Provided material
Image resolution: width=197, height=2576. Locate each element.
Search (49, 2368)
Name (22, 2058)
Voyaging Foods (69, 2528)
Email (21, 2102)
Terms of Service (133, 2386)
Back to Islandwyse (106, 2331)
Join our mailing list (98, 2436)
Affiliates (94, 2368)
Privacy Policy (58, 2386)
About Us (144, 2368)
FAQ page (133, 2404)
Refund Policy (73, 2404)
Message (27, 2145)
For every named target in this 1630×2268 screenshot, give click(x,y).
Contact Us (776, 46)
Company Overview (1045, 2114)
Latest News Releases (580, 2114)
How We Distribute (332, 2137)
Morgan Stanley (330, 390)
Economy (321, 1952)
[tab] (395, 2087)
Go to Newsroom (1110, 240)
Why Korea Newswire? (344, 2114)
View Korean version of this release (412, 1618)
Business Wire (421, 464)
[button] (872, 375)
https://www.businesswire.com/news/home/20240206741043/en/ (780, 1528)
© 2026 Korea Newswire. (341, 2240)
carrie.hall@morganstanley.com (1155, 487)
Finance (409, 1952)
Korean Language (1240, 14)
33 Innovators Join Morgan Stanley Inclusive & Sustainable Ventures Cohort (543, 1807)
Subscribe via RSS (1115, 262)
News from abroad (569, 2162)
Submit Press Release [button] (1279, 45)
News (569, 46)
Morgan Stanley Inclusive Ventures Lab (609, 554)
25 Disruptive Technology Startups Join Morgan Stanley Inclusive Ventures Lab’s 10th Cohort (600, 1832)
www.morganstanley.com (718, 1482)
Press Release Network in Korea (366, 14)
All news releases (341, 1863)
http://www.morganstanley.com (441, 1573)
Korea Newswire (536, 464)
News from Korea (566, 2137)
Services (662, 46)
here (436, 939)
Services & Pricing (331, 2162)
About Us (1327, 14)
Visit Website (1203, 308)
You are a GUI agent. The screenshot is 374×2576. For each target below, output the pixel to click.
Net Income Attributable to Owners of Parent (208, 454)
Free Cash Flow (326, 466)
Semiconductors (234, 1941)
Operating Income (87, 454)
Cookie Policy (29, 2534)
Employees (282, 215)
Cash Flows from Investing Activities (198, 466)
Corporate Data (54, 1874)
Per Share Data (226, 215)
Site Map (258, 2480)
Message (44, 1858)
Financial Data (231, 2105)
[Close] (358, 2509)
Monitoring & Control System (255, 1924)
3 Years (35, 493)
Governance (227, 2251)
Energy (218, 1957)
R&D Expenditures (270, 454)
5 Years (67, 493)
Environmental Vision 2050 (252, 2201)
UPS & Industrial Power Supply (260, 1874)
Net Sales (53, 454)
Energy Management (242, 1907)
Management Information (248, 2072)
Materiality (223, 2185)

How to complete this task
After locating the line with "News from Korea (566, 2137)" above, return that line and every later line through the one with "Semiconductors (234, 1941)", word for word and with nothing else.

Written response
News from Korea (566, 2137)
Services (662, 46)
here (436, 939)
Services & Pricing (331, 2162)
About Us (1327, 14)
Visit Website (1203, 308)
You are a GUI agent. The screenshot is 374×2576. For each target below, output the pixel to click.
Net Income Attributable to Owners of Parent (208, 454)
Free Cash Flow (326, 466)
Semiconductors (234, 1941)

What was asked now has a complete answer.